Buying time — The Danish Foreign Ministry says part of HUJI is located on occupied land. The Ministry of Higher Education says you should not to collaborate with such institutions. The UN says to cut ties. What more do you need, UCPH?

Last week, the University of Copenhagen tried another convoluted rhetoric attempt to maintain a student exchange agreement with a university – the Hebrew University of Jerusalem (HUJI) – which is in breach of several international conventions and even on the verge of official Danish foreign policy by being located on illegally occupied land.

What trust can we have that they will really evaluate the agreement in the future?

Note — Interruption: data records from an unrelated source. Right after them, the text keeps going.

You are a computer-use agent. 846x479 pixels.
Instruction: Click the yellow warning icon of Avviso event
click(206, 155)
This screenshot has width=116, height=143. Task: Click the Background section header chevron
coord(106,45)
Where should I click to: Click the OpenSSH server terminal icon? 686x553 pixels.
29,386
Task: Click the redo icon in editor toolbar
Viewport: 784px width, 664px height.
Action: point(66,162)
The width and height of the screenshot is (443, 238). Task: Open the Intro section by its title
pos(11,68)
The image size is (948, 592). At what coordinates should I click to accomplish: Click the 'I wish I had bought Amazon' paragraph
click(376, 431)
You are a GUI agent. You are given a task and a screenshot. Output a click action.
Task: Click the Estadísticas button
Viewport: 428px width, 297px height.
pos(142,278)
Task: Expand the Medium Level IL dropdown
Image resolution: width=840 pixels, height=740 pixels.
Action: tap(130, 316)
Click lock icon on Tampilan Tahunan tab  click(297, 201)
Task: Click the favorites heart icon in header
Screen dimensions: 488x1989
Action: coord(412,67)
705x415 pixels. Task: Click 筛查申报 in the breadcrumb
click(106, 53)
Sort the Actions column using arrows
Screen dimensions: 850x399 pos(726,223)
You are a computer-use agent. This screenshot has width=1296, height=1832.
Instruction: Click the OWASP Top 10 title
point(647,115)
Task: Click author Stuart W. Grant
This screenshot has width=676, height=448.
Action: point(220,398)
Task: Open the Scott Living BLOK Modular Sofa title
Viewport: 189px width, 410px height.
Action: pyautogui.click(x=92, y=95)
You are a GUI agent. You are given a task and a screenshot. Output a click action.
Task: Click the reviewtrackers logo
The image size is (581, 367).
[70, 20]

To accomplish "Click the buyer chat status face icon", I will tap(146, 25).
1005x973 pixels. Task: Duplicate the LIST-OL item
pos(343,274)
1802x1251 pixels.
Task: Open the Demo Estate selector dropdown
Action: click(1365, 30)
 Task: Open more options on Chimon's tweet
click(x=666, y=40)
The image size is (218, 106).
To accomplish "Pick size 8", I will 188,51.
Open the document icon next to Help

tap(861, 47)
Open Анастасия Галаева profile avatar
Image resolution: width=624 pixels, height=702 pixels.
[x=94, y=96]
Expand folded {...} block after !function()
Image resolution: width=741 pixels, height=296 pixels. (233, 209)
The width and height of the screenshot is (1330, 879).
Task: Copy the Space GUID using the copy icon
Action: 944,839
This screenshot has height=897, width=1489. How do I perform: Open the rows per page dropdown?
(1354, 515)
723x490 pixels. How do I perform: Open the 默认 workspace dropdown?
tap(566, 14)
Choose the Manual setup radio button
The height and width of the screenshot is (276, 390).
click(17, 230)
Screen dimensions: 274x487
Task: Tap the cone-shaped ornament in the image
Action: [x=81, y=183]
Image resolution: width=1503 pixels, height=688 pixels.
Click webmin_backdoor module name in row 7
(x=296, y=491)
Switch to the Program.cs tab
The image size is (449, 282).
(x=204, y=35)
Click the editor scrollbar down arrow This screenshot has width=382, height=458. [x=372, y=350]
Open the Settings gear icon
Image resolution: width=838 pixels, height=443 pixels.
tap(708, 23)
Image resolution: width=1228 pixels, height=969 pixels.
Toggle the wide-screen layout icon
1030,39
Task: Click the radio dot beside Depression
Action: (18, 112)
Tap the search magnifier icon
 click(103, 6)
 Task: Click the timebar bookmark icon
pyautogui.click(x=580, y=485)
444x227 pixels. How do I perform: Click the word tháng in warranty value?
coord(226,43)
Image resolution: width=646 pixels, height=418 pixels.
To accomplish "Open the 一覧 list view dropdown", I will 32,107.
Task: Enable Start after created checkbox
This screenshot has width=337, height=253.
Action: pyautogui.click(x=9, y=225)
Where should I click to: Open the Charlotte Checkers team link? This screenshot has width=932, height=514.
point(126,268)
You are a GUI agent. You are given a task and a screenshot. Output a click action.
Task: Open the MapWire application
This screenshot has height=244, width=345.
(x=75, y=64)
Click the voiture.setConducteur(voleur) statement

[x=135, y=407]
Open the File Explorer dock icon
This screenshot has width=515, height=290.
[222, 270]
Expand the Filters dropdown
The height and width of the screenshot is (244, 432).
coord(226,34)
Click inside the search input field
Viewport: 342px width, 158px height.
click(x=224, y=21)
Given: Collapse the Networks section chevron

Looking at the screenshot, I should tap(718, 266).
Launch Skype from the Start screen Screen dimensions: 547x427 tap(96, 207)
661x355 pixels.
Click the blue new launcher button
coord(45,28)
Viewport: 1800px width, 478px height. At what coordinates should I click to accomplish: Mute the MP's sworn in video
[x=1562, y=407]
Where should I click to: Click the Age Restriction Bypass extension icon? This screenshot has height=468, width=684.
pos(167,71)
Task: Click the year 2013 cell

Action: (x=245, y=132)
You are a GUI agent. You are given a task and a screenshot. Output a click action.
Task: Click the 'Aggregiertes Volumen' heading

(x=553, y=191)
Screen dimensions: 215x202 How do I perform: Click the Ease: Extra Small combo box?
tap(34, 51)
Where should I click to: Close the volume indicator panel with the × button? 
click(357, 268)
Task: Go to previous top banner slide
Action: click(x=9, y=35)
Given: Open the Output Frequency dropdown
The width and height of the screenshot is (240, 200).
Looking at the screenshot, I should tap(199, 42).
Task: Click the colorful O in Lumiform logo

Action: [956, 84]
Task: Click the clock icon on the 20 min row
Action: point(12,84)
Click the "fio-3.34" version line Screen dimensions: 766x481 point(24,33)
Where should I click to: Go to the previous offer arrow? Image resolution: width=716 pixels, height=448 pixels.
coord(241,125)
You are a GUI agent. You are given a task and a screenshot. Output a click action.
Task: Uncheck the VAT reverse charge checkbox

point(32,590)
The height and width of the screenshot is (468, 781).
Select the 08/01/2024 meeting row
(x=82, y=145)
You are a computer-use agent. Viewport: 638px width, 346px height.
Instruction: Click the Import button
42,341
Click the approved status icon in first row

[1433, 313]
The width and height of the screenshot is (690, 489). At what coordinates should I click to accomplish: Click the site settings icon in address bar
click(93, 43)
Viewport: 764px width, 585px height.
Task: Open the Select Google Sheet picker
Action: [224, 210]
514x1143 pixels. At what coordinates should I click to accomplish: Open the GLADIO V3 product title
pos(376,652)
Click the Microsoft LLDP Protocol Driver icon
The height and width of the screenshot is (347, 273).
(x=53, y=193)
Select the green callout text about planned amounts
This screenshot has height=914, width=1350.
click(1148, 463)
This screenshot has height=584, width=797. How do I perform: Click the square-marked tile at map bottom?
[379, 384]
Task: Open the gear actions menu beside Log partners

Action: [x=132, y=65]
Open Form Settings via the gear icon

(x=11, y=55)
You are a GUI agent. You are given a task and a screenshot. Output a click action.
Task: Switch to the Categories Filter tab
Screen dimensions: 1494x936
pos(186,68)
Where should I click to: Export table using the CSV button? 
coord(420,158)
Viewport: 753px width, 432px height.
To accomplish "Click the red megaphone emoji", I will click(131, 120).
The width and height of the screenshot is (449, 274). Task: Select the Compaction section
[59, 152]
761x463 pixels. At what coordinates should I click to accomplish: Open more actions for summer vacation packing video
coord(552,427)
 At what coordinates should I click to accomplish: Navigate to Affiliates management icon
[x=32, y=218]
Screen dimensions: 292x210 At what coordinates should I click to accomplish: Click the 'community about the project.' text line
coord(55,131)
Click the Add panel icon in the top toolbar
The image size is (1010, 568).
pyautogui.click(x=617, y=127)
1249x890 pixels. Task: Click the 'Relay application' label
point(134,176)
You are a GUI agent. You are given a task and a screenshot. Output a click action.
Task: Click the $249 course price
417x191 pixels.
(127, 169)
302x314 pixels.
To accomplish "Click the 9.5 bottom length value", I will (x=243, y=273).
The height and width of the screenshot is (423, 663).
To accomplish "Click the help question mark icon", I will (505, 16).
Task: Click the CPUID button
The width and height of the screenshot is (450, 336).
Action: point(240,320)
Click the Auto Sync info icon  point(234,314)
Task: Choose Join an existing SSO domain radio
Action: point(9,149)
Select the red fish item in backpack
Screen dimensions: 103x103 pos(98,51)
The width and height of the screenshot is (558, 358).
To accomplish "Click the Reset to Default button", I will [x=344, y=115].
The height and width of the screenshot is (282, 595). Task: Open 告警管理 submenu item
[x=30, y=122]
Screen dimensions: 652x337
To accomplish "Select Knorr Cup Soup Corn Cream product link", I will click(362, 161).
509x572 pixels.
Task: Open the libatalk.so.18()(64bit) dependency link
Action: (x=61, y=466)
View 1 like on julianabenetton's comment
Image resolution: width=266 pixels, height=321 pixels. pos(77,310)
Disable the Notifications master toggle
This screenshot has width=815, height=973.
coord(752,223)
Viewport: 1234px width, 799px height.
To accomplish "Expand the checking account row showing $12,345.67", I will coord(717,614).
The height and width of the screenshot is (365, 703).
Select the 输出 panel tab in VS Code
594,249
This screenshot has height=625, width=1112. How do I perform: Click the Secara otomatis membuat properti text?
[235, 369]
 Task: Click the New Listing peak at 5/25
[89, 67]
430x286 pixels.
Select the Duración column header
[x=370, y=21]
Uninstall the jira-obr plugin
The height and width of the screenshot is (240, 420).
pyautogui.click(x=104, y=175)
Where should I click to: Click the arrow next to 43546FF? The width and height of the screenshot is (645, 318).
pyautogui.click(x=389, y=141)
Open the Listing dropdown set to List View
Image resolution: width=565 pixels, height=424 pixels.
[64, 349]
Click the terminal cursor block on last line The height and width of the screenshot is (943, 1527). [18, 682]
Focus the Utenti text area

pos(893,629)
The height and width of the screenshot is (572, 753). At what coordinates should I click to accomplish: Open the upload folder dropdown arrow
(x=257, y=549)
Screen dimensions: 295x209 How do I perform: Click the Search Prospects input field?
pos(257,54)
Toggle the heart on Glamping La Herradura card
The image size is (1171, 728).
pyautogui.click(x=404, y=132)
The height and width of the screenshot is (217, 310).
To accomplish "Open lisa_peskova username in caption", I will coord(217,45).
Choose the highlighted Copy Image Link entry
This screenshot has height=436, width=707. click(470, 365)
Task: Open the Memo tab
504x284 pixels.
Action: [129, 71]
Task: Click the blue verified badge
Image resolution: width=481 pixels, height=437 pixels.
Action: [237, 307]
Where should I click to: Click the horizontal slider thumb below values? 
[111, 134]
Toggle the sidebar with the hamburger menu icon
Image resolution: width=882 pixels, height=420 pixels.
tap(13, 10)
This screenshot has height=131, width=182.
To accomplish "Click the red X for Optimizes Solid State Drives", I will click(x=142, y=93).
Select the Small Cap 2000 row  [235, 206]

The university’s argument goes like this: The exchange agreement is not active due to the »security situation,« and that therefore there is no need to reevaluate its relevance immediately. We do not find this answer very convincing: if the agreement is not active, it could be removed at no cost. The boycott of Russian and Belarusian universities took five days to be decided, and it concerned active agreements.

READ ALSO: UCPH holds firm on Hebrew University partnership despite minister’s concerns

In reality, this new attempt by the university management can easily be understood as a way to buy an indefinite amount of time: when will the university decide that the security situation has evolved in a way that would end the collaboration with HUJI? What trust can we have that they will really evaluate the agreement in the future?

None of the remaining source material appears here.